[Given information]:

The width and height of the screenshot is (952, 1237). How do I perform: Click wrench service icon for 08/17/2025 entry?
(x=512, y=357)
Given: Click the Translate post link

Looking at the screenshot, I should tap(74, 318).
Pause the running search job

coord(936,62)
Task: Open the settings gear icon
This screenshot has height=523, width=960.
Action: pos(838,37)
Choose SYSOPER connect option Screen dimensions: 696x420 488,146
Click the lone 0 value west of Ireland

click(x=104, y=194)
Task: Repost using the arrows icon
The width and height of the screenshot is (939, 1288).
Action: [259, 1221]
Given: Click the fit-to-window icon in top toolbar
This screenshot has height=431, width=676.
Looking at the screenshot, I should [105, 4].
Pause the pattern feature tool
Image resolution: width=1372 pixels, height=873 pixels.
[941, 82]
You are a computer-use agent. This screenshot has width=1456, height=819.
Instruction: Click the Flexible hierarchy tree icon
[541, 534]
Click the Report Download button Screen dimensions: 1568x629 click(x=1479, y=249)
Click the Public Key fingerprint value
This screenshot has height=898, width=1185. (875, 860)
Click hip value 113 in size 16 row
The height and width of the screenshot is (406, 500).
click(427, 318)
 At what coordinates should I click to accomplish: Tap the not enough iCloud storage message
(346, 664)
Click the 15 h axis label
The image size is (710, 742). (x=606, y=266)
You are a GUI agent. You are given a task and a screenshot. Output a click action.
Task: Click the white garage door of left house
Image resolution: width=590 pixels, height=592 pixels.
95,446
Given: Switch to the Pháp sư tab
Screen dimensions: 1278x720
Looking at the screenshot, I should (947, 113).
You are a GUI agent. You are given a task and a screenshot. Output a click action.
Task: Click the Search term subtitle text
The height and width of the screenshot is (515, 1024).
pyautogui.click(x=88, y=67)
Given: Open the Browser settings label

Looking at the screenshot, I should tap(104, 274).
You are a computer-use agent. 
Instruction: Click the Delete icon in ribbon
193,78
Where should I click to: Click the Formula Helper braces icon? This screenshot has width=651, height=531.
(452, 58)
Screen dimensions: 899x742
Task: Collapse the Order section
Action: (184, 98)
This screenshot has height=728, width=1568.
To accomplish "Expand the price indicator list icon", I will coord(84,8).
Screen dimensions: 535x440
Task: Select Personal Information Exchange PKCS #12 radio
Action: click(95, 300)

[Goal of the exercise]: A faithful, word-for-word transcript of the material above is the required answer.

[The answer]:
The width and height of the screenshot is (952, 1237). How do I perform: Click wrench service icon for 08/17/2025 entry?
(x=512, y=357)
Given: Click the Translate post link

Looking at the screenshot, I should tap(74, 318).
Pause the running search job

coord(936,62)
Task: Open the settings gear icon
This screenshot has height=523, width=960.
Action: pos(838,37)
Choose SYSOPER connect option Screen dimensions: 696x420 488,146
Click the lone 0 value west of Ireland

click(x=104, y=194)
Task: Repost using the arrows icon
The width and height of the screenshot is (939, 1288).
Action: [259, 1221]
Given: Click the fit-to-window icon in top toolbar
This screenshot has height=431, width=676.
Looking at the screenshot, I should [105, 4].
Pause the pattern feature tool
Image resolution: width=1372 pixels, height=873 pixels.
[941, 82]
You are a computer-use agent. This screenshot has width=1456, height=819.
Instruction: Click the Flexible hierarchy tree icon
[541, 534]
Click the Report Download button Screen dimensions: 1568x629 click(x=1479, y=249)
Click the Public Key fingerprint value
This screenshot has height=898, width=1185. (875, 860)
Click hip value 113 in size 16 row
The height and width of the screenshot is (406, 500).
click(427, 318)
 At what coordinates should I click to accomplish: Tap the not enough iCloud storage message
(346, 664)
Click the 15 h axis label
The image size is (710, 742). (x=606, y=266)
You are a GUI agent. You are given a task and a screenshot. Output a click action.
Task: Click the white garage door of left house
Image resolution: width=590 pixels, height=592 pixels.
95,446
Given: Switch to the Pháp sư tab
Screen dimensions: 1278x720
Looking at the screenshot, I should (947, 113).
You are a GUI agent. You are given a task and a screenshot. Output a click action.
Task: Click the Search term subtitle text
The height and width of the screenshot is (515, 1024).
pyautogui.click(x=88, y=67)
Given: Open the Browser settings label

Looking at the screenshot, I should tap(104, 274).
You are a computer-use agent. 
Instruction: Click the Delete icon in ribbon
193,78
Where should I click to: Click the Formula Helper braces icon? This screenshot has width=651, height=531.
(452, 58)
Screen dimensions: 899x742
Task: Collapse the Order section
Action: (184, 98)
This screenshot has height=728, width=1568.
To accomplish "Expand the price indicator list icon", I will coord(84,8).
Screen dimensions: 535x440
Task: Select Personal Information Exchange PKCS #12 radio
Action: click(95, 300)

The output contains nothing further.